Lesetext:
┌──
Wie sind die Worte des amerikanischen Regierungssprechers zu bewerten?

Wie jeder Regierungssprecher vor ihm, wählt auch Jay Carney seine Worte mit Bedacht. Seine Statements sind üblicherweise scharf kalkuliert. Und so ist das, was Carney sagt, in der Regel genau so wichtig wie das, was er nicht sagt. Den Meinungsmachern in den USA ist das nicht entgangen, und so dominiert die Frage, ob US-Präsident Barack Obama den Bündnispartner Deutschland wissentlich ausspionieren ließ, die US-Zeitungen am Donnerstag.

Wie wahrscheinlich ist es, dass Obama von der Ausspähung Merkels wusste?

Ganz überraschend wäre das nicht, denn in den letzten Tagen gab es ähnliche Vorwürfe aus Frankreich, Mexiko und Brasilien. Diese Details stammten, wie auch die Enthüllungen zu Abhöraktivitäten in Deutschland, aus der Kladde von Edward Snowden, dem ehemaligen NSA-Techniker, der zuerst zum Whistleblower und bald zum größten Problem der amerikanischen Regierung wurde. Unklar ist zunächst, über welchen Zeitraum die amerikanischen Geheimdienste die Bundeskanzlerin überwacht haben – wenn sie es getan haben. Mit großer Wahrscheinlichkeit geht die umstrittene Aktion der NSA bis in die Zeit von George W. Bush zurück, der als Reaktion auf die Terrorangriffe des 11. September 2001 die Überwachungsaktivitäten seiner Regierung massiv ausgebaut hatte. Der „Patriot Act“ setzte zunächst zahlreiche Grundrechte der Amerikaner aus und erlaubte der Regierung in nie dagewesenem Maße Zugriff auf private Daten der Bürger. Zeitgleich wurden auch die Geheimdienste verstärkt. Das seinerzeit gegründete „Department of Homeland Security“ - das Heimatschutzministerium – wuchs schnell zum größten und teuersten Ministerium der US-Regierung heran.
└──
Ziel der Aufgabe:
Tippen Sie aus dem Lesetext zur mutmaßlichen Ausspähung Merkels die Stelle ab, die mit „Wie sind die“ beginnt und sich bis „US-Zeitungen am Donnerstag.“ fortsetzt.

Daten:
┌──
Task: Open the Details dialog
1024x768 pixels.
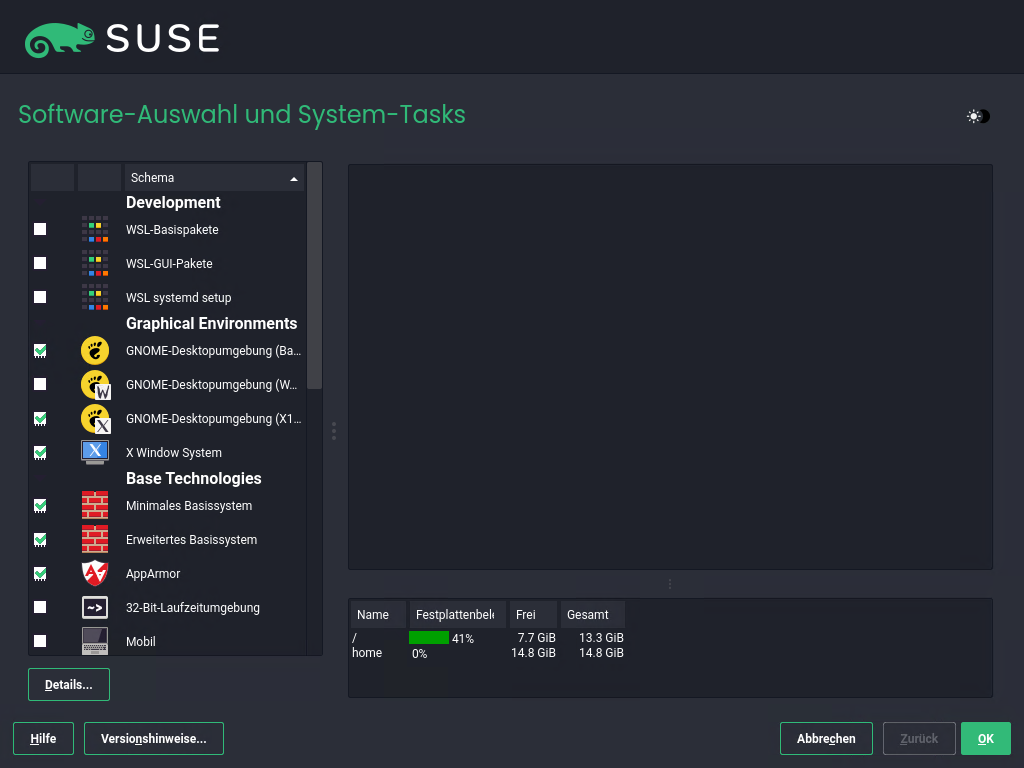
└──
Schriftliche Antwort:
Wie sind die Worte des amerikanischen Regierungssprechers zu bewerten?

Wie jeder Regierungssprecher vor ihm, wählt auch Jay Carney seine Worte mit Bedacht. Seine Statements sind üblicherweise scharf kalkuliert. Und so ist das, was Carney sagt, in der Regel genau so wichtig wie das, was er nicht sagt. Den Meinungsmachern in den USA ist das nicht entgangen, und so dominiert die Frage, ob US-Präsident Barack Obama den Bündnispartner Deutschland wissentlich ausspionieren ließ, die US-Zeitungen am Donnerstag.